_Passage provided_:
Some idea of going from here to there. some idea of getting out of the particular difficult life that I have right now and getting some other life, starting being in some other life, having some other life where the problems that I have now, I won't have then. It's a nice idea. It's a good idea. So I say that we don't go from here to there. We go from here to here. And that's the quality of practice, is being right here, down between the bottom of your feet and the center of the earth. And in passing, I would mention that this notion of not going from here to there, the notion of not trying not to achieve anything special, is quite counter-cultural.

[08:42]

You notice that, huh? Our culture is dominated by an ideology of, and this may, you know, have patriarchal history involved in it. But whatever the case may be, our culture tends to emphasize dominance, control, success, achievement, improvement, progress. That's what we're supposed to be doing, right? Making progress. What a mess, huh? Trying to make progress. We're not making too much progress. There is a kind of progress in practice, but it's not the usual kind.

[09:47]

I remember speaking with a professor The work that I do, I do psychotherapy work. That's my day job. And I was speaking with a senior, somebody more senior to me, about how to do that kind of work. And this is somebody I consulted with over many months, over a number of years, actually. And he had a favorite phrase. And he was speaking about progress, psychological progress. And his phrase was, we move forward by getting with where we're at. That's that same quality. We move forward, we make progress, not by going from here to there, but by going from here to here. By really getting with where we're at here.

[10:53]

And I think this is true not just in the world of psychology, but this is true of our wider psychology that our practice addresses. I used to understand things differently. I used to think differently about this kind of thing. I used to think that the main thing to figure out was how to do it right, how to practice right, how to have the right concentration, the right insight, and that if I really made a good effort, the right effort, you know, that's the title of meditation, this chapter that I'm quoting from, Right Effort, that if I made the right effort and did it right and had the right, you know, the right stuff, then, poop, I would get this new life, you know?

_Word and element pointing records_:
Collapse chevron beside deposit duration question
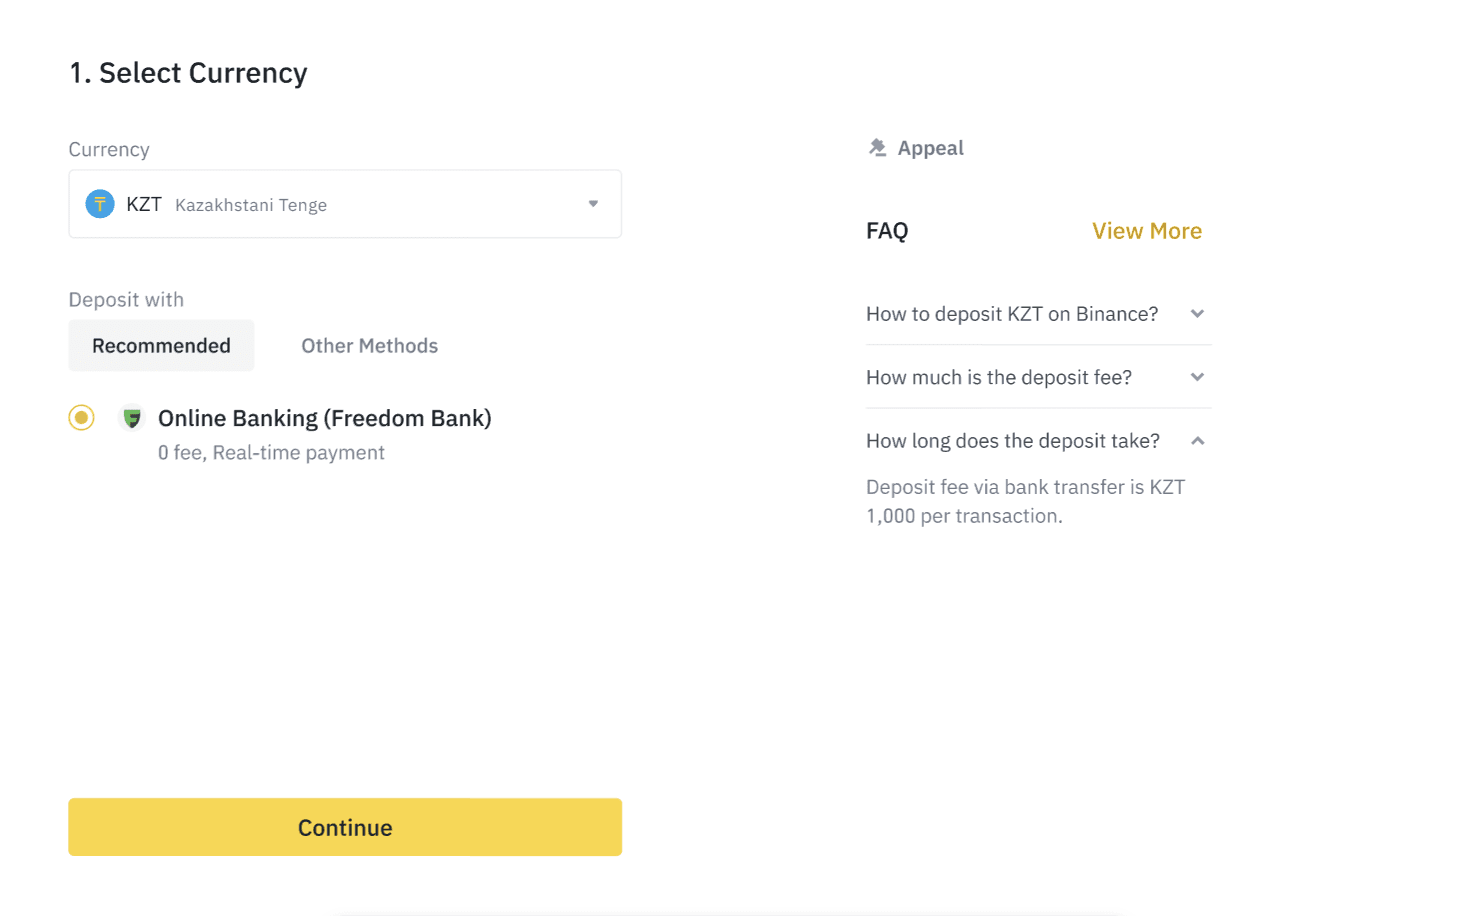 pyautogui.click(x=1197, y=441)
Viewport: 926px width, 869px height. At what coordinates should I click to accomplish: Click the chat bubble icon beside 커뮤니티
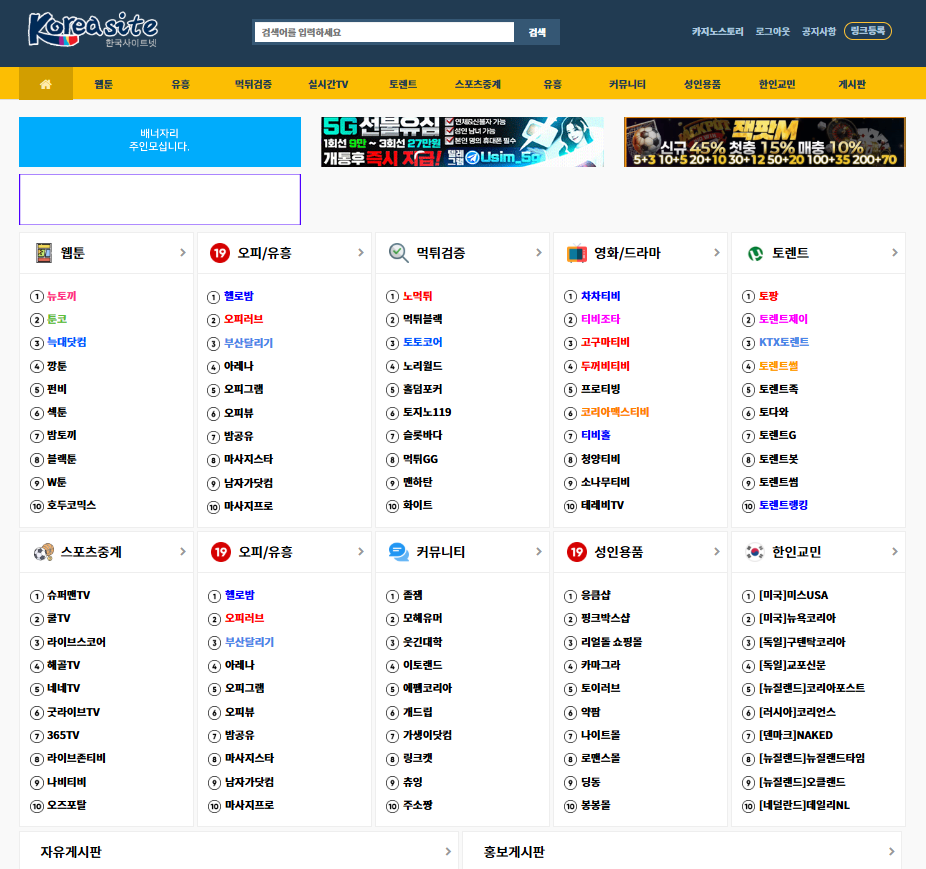(399, 552)
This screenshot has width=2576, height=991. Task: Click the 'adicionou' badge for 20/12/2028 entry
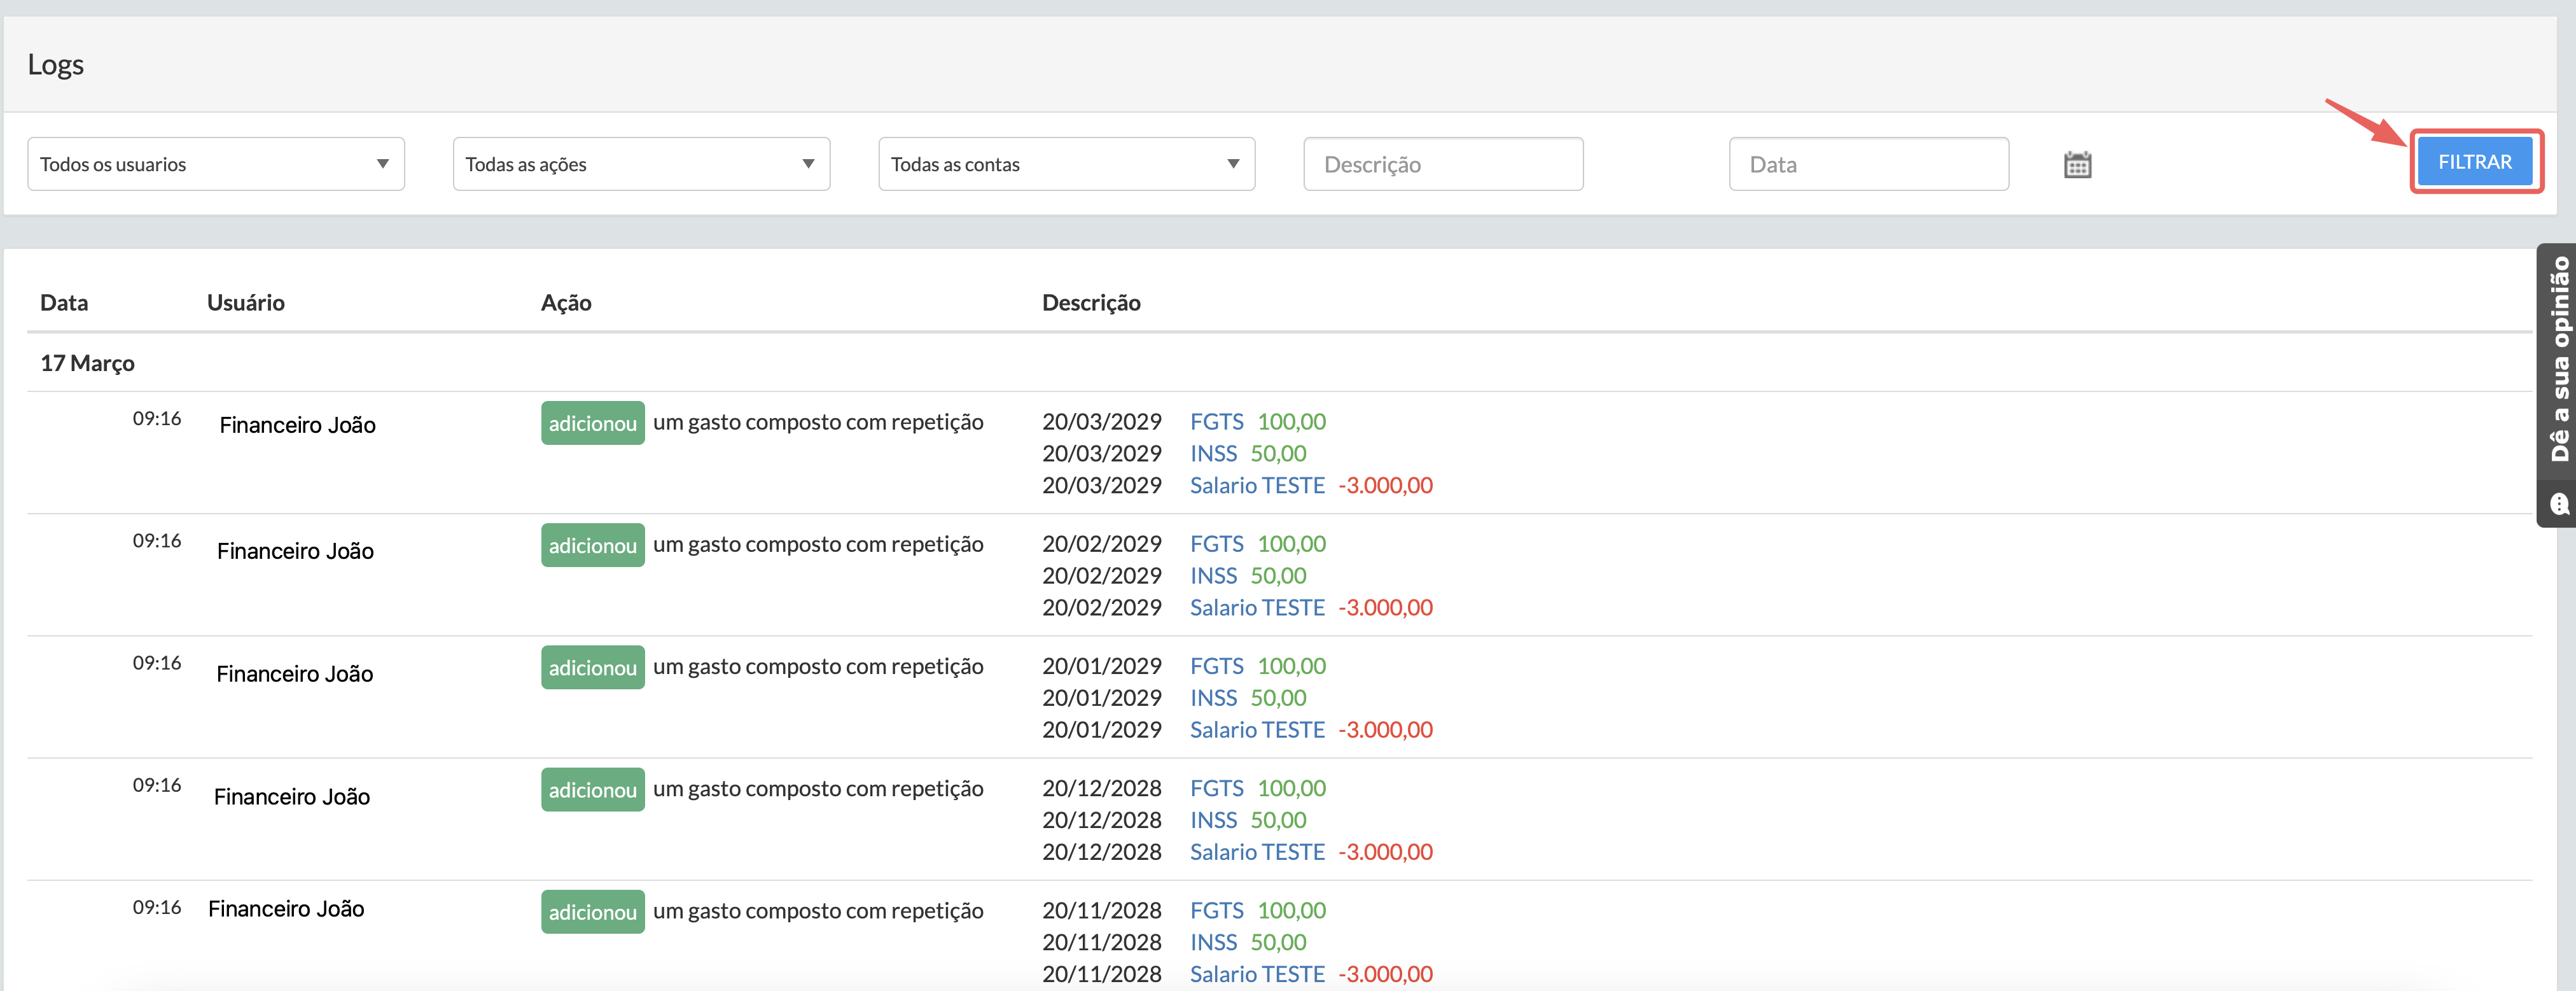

_Prompt_: According to the talk above, why is the notion of not going from here to there counter-cultural?

_Complete response_: It is counter-cultural because the culture tends to emphasize dominance, control, success, achievement, improvement, and progress. Making progress is what people are supposed to be doing, and that runs against not trying to achieve anything special.